- Promotional advertisement
- Genre: Comedy
- Teleplay by: Dan Berendsen
- Story by: Jack Jason; Rick Bitzelberger; Dan Berendsen;
- Directed by: Paul Hoen
- Starring: Taylor Ball; Orlando Brown; Reiley McClendon; Rose McIver; Mark L. Taylor;
- Music by: David Kitay
- Country of origin: United States
- Original language: English

Production
- Executive producers: Marlee Matlin; Jack Jason;
- Producer: Richard D. Arredondo
- Production location: West Auckland, New Zealand
- Cinematography: Donald Duncan
- Editor: Terry Stokes
- Running time: 85 minutes
- Production company: Solo One Productions

Original release
- Network: Disney Channel
- Release: July 18, 2003

= Eddie's Million Dollar Cook-Off =

2003 television film by Paul Hoen

Eddie's Million Dollar Cook-Off is a 2003 American comedy television film directed by Paul Hoen, written by Dan Berendsen, and starring Taylor Ball, Orlando Brown, Reiley McClendon, Rose McIver, and Mark L. Taylor. It aired on Disney Channel as one of its Original Movies on July 18, 2003.

==Plot==
Eddie Ogden is an eighth grader at Cedar Valley Junior High School, and plays baseball for the Groundhogs, which is coached by his father. At the same time, Eddie likes making food, especially his very own "Eddie Dogs", which he preps after every game for him and his friends.
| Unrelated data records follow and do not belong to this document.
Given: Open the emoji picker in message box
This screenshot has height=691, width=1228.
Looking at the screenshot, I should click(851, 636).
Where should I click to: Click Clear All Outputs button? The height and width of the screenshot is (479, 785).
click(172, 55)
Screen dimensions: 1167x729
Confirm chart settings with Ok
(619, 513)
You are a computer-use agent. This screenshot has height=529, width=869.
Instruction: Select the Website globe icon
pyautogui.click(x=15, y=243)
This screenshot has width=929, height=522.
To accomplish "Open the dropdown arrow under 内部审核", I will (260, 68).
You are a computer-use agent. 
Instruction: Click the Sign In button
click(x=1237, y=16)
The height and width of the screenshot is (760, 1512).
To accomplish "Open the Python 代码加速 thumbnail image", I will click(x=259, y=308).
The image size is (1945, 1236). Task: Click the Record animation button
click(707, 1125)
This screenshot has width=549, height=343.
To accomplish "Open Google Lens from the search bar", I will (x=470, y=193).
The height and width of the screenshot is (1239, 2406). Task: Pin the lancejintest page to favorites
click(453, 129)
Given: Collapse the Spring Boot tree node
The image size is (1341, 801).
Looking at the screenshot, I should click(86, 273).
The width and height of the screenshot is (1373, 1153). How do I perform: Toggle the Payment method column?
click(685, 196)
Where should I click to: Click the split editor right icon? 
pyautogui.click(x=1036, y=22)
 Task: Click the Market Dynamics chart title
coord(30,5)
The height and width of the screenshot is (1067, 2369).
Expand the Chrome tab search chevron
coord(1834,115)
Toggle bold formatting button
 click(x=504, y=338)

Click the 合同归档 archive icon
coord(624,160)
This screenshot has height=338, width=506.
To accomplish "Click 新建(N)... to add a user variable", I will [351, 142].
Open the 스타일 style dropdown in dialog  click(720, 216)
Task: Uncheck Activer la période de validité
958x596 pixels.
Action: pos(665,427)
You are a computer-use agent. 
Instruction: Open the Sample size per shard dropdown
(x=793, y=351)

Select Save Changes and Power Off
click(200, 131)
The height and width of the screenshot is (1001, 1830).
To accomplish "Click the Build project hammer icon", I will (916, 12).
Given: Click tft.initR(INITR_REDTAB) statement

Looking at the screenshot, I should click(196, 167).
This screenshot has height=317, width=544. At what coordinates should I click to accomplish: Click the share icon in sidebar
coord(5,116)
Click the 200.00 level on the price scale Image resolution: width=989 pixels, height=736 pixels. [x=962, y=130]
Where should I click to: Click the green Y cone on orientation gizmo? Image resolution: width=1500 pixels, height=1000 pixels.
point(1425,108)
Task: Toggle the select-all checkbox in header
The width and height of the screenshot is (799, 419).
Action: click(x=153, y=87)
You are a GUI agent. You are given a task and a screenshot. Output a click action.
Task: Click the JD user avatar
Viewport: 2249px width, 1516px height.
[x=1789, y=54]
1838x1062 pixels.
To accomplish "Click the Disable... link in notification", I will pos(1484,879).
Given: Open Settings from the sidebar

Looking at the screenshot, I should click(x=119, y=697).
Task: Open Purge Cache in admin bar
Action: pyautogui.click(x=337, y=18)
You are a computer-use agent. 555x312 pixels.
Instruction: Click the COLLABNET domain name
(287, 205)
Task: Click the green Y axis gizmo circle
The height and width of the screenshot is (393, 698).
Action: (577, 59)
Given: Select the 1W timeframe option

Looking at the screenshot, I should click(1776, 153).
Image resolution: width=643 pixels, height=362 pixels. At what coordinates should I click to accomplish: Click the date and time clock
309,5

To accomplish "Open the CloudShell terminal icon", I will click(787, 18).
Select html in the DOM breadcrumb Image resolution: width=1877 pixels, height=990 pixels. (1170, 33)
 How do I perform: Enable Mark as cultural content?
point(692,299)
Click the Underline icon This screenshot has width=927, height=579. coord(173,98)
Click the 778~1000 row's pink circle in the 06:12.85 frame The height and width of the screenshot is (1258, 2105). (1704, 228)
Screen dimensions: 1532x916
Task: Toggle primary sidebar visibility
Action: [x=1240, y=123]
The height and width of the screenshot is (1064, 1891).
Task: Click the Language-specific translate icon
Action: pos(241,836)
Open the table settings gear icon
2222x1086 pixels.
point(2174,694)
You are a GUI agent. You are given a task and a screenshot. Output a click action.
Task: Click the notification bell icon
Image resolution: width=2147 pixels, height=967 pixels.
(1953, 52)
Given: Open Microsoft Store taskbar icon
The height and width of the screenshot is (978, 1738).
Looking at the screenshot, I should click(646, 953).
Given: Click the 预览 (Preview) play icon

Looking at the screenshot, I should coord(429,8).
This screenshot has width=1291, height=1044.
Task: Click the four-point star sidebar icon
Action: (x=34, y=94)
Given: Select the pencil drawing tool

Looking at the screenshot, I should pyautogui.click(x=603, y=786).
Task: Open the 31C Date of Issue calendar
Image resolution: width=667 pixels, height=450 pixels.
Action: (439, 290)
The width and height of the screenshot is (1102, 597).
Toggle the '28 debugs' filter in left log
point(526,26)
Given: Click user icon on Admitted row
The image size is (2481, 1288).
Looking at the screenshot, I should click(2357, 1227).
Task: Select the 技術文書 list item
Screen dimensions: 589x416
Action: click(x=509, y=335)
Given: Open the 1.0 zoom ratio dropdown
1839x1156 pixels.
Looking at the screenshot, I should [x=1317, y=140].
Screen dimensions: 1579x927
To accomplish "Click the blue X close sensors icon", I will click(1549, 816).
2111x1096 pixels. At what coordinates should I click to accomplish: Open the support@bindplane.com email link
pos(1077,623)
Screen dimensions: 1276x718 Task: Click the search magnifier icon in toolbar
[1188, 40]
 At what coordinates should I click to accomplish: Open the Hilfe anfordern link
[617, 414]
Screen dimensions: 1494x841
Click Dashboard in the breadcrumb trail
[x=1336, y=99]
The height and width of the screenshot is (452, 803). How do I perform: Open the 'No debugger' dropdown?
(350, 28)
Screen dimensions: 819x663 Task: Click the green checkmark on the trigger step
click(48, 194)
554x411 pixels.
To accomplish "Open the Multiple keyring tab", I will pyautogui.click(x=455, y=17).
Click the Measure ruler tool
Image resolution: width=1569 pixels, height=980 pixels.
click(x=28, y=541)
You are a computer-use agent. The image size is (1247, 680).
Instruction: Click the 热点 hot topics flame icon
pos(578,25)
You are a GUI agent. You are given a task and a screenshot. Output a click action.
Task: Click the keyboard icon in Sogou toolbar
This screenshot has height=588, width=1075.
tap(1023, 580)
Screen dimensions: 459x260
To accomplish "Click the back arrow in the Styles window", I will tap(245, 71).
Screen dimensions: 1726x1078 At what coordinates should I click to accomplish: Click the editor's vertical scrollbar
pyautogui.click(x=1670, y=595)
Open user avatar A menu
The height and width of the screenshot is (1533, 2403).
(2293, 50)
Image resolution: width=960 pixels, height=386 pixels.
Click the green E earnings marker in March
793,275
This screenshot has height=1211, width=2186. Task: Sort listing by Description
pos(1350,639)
Holding high expectations for him, Eddie's father wants him to win a scholarship for his baseball skills. Though Eddie likes baseball, he discovers an attraction to cooking after watching Bobby Flay on The Food Network.

When the time comes for him and his friends D.B. and Frankie to sign up for electives, Eddie suggests that they all sign up for computer science, since he believes it is an easy elective. Eddie starts to question his choice, however, after he sees the home economics classroom, so he tricks his friends into signing it so they all end up in home economics together.

Eddie and his friends goof around and get into trouble frequently in class, but Eddie learns of a million dollar cook-off that can get him into a culinary institute. He signs up secretly, afraid of what his friends and family will think. Surprisingly, his mother learns of Eddie's interest in culinary arts and encourages him to go on. When Eddie's teacher announces to the class who is in the finals, everyone is shocked that Eddie actually entered and won. As a result, he is teased and humiliated relentlessly by his friends and the kids at school, as well as his brothers.

Eddie starts spending more time on cooking and less on baseball. When his father learns of the cook-off, he is extremely disappointed. Eddie repeatedly switches between cooking and baseball as he struggles to decide between pleasing his father and pursuing his dream. In the process, he is laughed at and humiliated by nearly everyone, loses all of his friends (except for Hannah who understands what it's like not to be able to live up to a parent's expectations) and displeases his father.

As it turns out, the day of the baseball finals and the day of the cook-off are the same, leaving Eddie to make the choice to please his father or follow his dreams. Eddie stops by the building where the competition is being held, only to find that his idol, Bobby Flay, is hosting.

Ultimately, Eddie goes to the game for the sake of his father and friends, but cannot concentrate. Seeing the state he is in, his friends finally accept that he loves cooking and tell him to go to the cook-off and let them win on their own for once. With his friends now behind him, Eddie and his mother go to the cook-off, leaving his father stunned by his decision. He arrives an hour late and has no one to help him but he is determined to try his best. His friends watch the cook-off on a portable television in the dugout and see that Eddie is struggling as he has less time and no one to help. After hearing this, and seeing Hannah's mom finally supporting her, his father purposely gets himself kicked out of the game to go and help Eddie. Eddie is surprised by this, but his father proves to be a huge help during the cook off.

Together, the two manage to complete the cook-off just in time. Eddie loses to Bridget Simons, but when confronted by Frankie, Bobby Flay says that he believes Eddie should have won. Eddie's father comforts him, telling him no matter what he does, he will support him from now on. Eddie's brothers even show up to finally support him after seeing the cook-off on TV. Eddie's team wins without him as D.B. finally gets a hit.

Eddie and his friends go to celebrate at his house. Bridget comes too, and shares her trophy with Eddie.

==Cast==
- Taylor Ball as Eddie Ogden
- Orlando Brown as Frankie
- Reiley McClendon as D.B.
- Mark L. Taylor as Hank Ogden
- Rose McIver as Hannah
- Kylie Leydon as Bridget Simons
- Bobby Flay as Himself
- Susan Brady as Sarah Ogden
- Nicholas Miller as Alex Odgen
- Johnny Barker as Andy Ogden
- Faine Alexander as Penny
- Renee Ji as Kim
- Daniel Costello as Oliver
- Nancy Lenehan (uncredited) as Mrs. Hadley

==Production==
The film was shot in New Zealand, at Studio West in West Auckland.